RECORD EXTRACTS
— Begin —

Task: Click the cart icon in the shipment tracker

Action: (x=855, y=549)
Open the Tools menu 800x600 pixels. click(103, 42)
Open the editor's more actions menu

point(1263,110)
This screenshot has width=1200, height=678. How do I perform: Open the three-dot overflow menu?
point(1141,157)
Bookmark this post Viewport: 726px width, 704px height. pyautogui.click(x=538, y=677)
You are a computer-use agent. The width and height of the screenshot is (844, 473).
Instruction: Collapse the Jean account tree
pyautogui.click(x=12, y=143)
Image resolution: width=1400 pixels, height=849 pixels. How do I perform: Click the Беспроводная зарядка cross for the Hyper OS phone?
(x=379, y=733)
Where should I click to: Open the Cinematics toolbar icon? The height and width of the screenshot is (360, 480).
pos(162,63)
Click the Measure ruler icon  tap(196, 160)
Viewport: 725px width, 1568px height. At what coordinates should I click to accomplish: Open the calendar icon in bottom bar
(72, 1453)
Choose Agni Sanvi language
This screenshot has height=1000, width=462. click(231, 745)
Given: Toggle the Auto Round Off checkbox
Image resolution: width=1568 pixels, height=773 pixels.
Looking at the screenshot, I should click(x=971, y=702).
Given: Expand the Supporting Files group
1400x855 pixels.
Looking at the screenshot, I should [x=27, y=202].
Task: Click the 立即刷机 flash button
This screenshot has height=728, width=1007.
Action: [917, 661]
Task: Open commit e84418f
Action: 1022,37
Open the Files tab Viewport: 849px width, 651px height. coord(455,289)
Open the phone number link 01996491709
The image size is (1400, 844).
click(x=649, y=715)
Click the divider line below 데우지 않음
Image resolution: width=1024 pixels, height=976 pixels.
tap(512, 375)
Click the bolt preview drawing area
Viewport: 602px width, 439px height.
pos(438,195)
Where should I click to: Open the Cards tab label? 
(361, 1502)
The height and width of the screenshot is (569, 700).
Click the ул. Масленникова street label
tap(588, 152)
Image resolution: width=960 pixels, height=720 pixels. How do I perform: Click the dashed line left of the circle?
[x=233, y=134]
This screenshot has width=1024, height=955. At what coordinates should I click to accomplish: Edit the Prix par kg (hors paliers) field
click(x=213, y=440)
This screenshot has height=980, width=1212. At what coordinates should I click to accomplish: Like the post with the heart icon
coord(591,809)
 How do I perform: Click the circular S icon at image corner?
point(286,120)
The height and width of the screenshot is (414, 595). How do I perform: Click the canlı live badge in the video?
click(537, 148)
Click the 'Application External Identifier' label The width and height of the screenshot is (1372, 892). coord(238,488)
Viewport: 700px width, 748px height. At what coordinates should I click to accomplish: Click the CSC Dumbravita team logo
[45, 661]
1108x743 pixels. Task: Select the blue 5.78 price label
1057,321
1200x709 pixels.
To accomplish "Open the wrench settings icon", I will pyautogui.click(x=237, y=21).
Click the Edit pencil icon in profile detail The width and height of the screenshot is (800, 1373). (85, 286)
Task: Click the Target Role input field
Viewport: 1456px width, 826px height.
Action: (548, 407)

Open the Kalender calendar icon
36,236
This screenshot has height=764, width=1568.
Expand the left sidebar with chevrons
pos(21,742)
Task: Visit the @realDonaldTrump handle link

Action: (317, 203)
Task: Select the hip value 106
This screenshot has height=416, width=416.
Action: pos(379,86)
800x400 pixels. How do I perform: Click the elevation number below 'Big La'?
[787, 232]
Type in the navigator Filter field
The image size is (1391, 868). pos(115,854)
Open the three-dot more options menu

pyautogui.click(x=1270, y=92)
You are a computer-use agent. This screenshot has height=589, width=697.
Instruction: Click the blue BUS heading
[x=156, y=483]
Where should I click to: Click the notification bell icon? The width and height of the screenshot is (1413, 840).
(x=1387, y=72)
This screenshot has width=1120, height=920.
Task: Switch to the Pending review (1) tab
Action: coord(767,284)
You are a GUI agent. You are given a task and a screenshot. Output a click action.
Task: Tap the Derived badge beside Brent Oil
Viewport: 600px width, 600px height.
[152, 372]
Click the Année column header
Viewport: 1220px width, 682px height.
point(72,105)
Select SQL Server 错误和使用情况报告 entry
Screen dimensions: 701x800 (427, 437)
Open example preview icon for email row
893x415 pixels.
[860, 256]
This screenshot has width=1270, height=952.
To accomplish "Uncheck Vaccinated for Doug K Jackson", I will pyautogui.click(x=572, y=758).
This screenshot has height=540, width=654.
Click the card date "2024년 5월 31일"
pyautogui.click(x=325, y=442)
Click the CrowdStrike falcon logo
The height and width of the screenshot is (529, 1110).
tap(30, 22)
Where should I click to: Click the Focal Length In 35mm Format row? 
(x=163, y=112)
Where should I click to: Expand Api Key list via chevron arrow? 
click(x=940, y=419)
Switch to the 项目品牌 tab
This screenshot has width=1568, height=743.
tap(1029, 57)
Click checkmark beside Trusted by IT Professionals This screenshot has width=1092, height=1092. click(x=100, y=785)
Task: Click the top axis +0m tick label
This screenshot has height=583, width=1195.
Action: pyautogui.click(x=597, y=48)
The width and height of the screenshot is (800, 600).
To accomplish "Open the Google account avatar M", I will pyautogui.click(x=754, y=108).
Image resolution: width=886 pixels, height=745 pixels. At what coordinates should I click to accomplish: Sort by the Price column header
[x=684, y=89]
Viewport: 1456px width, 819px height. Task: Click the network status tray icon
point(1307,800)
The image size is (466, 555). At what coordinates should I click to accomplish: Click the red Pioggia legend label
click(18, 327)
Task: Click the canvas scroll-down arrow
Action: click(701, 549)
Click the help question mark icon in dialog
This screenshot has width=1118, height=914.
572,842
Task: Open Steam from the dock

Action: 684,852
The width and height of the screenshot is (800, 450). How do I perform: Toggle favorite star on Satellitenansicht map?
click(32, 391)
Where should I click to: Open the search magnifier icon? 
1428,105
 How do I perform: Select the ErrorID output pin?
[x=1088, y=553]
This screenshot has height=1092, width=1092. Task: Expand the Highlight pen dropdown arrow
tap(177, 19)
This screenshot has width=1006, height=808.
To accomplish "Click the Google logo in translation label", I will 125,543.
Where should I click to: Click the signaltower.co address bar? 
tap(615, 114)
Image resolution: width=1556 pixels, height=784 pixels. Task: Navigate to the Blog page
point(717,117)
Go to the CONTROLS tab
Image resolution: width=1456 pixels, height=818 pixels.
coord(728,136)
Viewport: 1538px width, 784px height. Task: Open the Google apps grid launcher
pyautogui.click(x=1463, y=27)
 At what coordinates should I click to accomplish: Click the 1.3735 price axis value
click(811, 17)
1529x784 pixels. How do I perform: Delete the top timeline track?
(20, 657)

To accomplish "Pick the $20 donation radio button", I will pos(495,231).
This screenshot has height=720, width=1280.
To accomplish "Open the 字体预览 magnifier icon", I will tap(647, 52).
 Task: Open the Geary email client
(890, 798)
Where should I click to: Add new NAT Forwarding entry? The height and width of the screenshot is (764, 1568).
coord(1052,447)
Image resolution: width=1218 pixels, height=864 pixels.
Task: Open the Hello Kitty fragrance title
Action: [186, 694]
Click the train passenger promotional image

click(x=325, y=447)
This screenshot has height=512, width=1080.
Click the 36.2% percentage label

— End —

DIRECTION
Put all the lines above into a numbered list, leaving out the blank lines.

RIGHT ANSWER
1. Task: Click the cart icon in the shipment tracker
2. Action: (x=855, y=549)
3. Open the Tools menu 800x600 pixels. click(103, 42)
4. Open the editor's more actions menu
5. point(1263,110)
6. This screenshot has width=1200, height=678. How do I perform: Open the three-dot overflow menu?
7. point(1141,157)
8. Bookmark this post Viewport: 726px width, 704px height. pyautogui.click(x=538, y=677)
9. You are a computer-use agent. The width and height of the screenshot is (844, 473).
10. Instruction: Collapse the Jean account tree
11. pyautogui.click(x=12, y=143)
12. Image resolution: width=1400 pixels, height=849 pixels. How do I perform: Click the Беспроводная зарядка cross for the Hyper OS phone?
13. (x=379, y=733)
14. Where should I click to: Open the Cinematics toolbar icon? The height and width of the screenshot is (360, 480).
15. pos(162,63)
16. Click the Measure ruler icon  tap(196, 160)
17. Viewport: 725px width, 1568px height. At what coordinates should I click to accomplish: Open the calendar icon in bottom bar
18. (72, 1453)
19. Choose Agni Sanvi language
20. This screenshot has height=1000, width=462. click(231, 745)
21. Given: Toggle the Auto Round Off checkbox
22. Image resolution: width=1568 pixels, height=773 pixels.
23. Looking at the screenshot, I should click(x=971, y=702).
24. Given: Expand the Supporting Files group
25. 1400x855 pixels.
26. Looking at the screenshot, I should [x=27, y=202].
27. Task: Click the 立即刷机 flash button
28. This screenshot has height=728, width=1007.
29. Action: [917, 661]
30. Task: Open commit e84418f
31. Action: 1022,37
32. Open the Files tab Viewport: 849px width, 651px height. coord(455,289)
33. Open the phone number link 01996491709
34. The image size is (1400, 844).
35. click(x=649, y=715)
36. Click the divider line below 데우지 않음
37. Image resolution: width=1024 pixels, height=976 pixels.
38. tap(512, 375)
39. Click the bolt preview drawing area
40. Viewport: 602px width, 439px height.
41. pos(438,195)
42. Where should I click to: Open the Cards tab label? 
43. (361, 1502)
44. The height and width of the screenshot is (569, 700).
45. Click the ул. Масленникова street label
46. tap(588, 152)
47. Image resolution: width=960 pixels, height=720 pixels. How do I perform: Click the dashed line left of the circle?
48. [x=233, y=134]
49. This screenshot has width=1024, height=955. At what coordinates should I click to accomplish: Edit the Prix par kg (hors paliers) field
50. click(x=213, y=440)
51. This screenshot has height=980, width=1212. At what coordinates should I click to accomplish: Like the post with the heart icon
52. coord(591,809)
53.  How do I perform: Click the circular S icon at image corner?
54. point(286,120)
55. The height and width of the screenshot is (414, 595). How do I perform: Click the canlı live badge in the video?
56. click(537, 148)
57. Click the 'Application External Identifier' label The width and height of the screenshot is (1372, 892). coord(238,488)
58. Viewport: 700px width, 748px height. At what coordinates should I click to accomplish: Click the CSC Dumbravita team logo
59. [45, 661]
60. 1108x743 pixels. Task: Select the blue 5.78 price label
61. 1057,321
62. 1200x709 pixels.
63. To accomplish "Open the wrench settings icon", I will pyautogui.click(x=237, y=21).
64. Click the Edit pencil icon in profile detail The width and height of the screenshot is (800, 1373). (85, 286)
65. Task: Click the Target Role input field
66. Viewport: 1456px width, 826px height.
67. Action: (548, 407)
68. Open the Kalender calendar icon
69. 36,236
70. This screenshot has height=764, width=1568.
71. Expand the left sidebar with chevrons
72. pos(21,742)
73. Task: Visit the @realDonaldTrump handle link
74. Action: (317, 203)
75. Task: Select the hip value 106
76. This screenshot has height=416, width=416.
77. Action: pos(379,86)
78. 800x400 pixels. How do I perform: Click the elevation number below 'Big La'?
79. [787, 232]
80. Type in the navigator Filter field
81. The image size is (1391, 868). pos(115,854)
82. Open the three-dot more options menu
83. pyautogui.click(x=1270, y=92)
84. You are a computer-use agent. This screenshot has height=589, width=697.
85. Instruction: Click the blue BUS heading
86. [x=156, y=483]
87. Where should I click to: Click the notification bell icon? The width and height of the screenshot is (1413, 840).
88. (x=1387, y=72)
89. This screenshot has width=1120, height=920.
90. Task: Switch to the Pending review (1) tab
91. Action: coord(767,284)
92. You are a GUI agent. You are given a task and a screenshot. Output a click action.
93. Task: Tap the Derived badge beside Brent Oil
94. Viewport: 600px width, 600px height.
95. [152, 372]
96. Click the Année column header
97. Viewport: 1220px width, 682px height.
98. point(72,105)
99. Select SQL Server 错误和使用情况报告 entry
100. Screen dimensions: 701x800 (427, 437)
101. Open example preview icon for email row
102. 893x415 pixels.
103. [860, 256]
104. This screenshot has width=1270, height=952.
105. To accomplish "Uncheck Vaccinated for Doug K Jackson", I will pyautogui.click(x=572, y=758).
106. This screenshot has height=540, width=654.
107. Click the card date "2024년 5월 31일"
108. pyautogui.click(x=325, y=442)
109. Click the CrowdStrike falcon logo
110. The height and width of the screenshot is (529, 1110).
111. tap(30, 22)
112. Where should I click to: Click the Focal Length In 35mm Format row? 
113. (x=163, y=112)
114. Where should I click to: Expand Api Key list via chevron arrow? 
115. click(x=940, y=419)
116. Switch to the 项目品牌 tab
117. This screenshot has width=1568, height=743.
118. tap(1029, 57)
119. Click checkmark beside Trusted by IT Professionals This screenshot has width=1092, height=1092. click(x=100, y=785)
120. Task: Click the top axis +0m tick label
121. This screenshot has height=583, width=1195.
122. Action: pyautogui.click(x=597, y=48)
123. The width and height of the screenshot is (800, 600).
124. To accomplish "Open the Google account avatar M", I will pyautogui.click(x=754, y=108).
125. Image resolution: width=886 pixels, height=745 pixels. At what coordinates should I click to accomplish: Sort by the Price column header
126. [x=684, y=89]
127. Viewport: 1456px width, 819px height. Task: Click the network status tray icon
128. point(1307,800)
129. The image size is (466, 555). At what coordinates should I click to accomplish: Click the red Pioggia legend label
130. click(18, 327)
131. Task: Click the canvas scroll-down arrow
132. Action: click(701, 549)
133. Click the help question mark icon in dialog
134. This screenshot has width=1118, height=914.
135. 572,842
136. Task: Open Steam from the dock
137. Action: 684,852
138. The width and height of the screenshot is (800, 450). How do I perform: Toggle favorite star on Satellitenansicht map?
139. click(32, 391)
140. Where should I click to: Open the search magnifier icon? 
141. 1428,105
142.  How do I perform: Select the ErrorID output pin?
143. [x=1088, y=553]
144. This screenshot has height=1092, width=1092. Task: Expand the Highlight pen dropdown arrow
145. tap(177, 19)
146. This screenshot has width=1006, height=808.
147. To accomplish "Click the Google logo in translation label", I will 125,543.
148. Where should I click to: Click the signaltower.co address bar? 
149. tap(615, 114)
150. Image resolution: width=1556 pixels, height=784 pixels. Task: Navigate to the Blog page
151. point(717,117)
152. Go to the CONTROLS tab
153. Image resolution: width=1456 pixels, height=818 pixels.
154. coord(728,136)
155. Viewport: 1538px width, 784px height. Task: Open the Google apps grid launcher
156. pyautogui.click(x=1463, y=27)
157.  At what coordinates should I click to accomplish: Click the 1.3735 price axis value
158. click(811, 17)
159. 1529x784 pixels. How do I perform: Delete the top timeline track?
160. (20, 657)
161. To accomplish "Pick the $20 donation radio button", I will pos(495,231).
162. This screenshot has height=720, width=1280.
163. To accomplish "Open the 字体预览 magnifier icon", I will tap(647, 52).
164.  Task: Open the Geary email client
165. (890, 798)
166. Where should I click to: Add new NAT Forwarding entry? The height and width of the screenshot is (764, 1568).
167. coord(1052,447)
168. Image resolution: width=1218 pixels, height=864 pixels.
169. Task: Open the Hello Kitty fragrance title
170. Action: [186, 694]
171. Click the train passenger promotional image
172. click(x=325, y=447)
173. This screenshot has height=512, width=1080.
174. Click the 36.2% percentage label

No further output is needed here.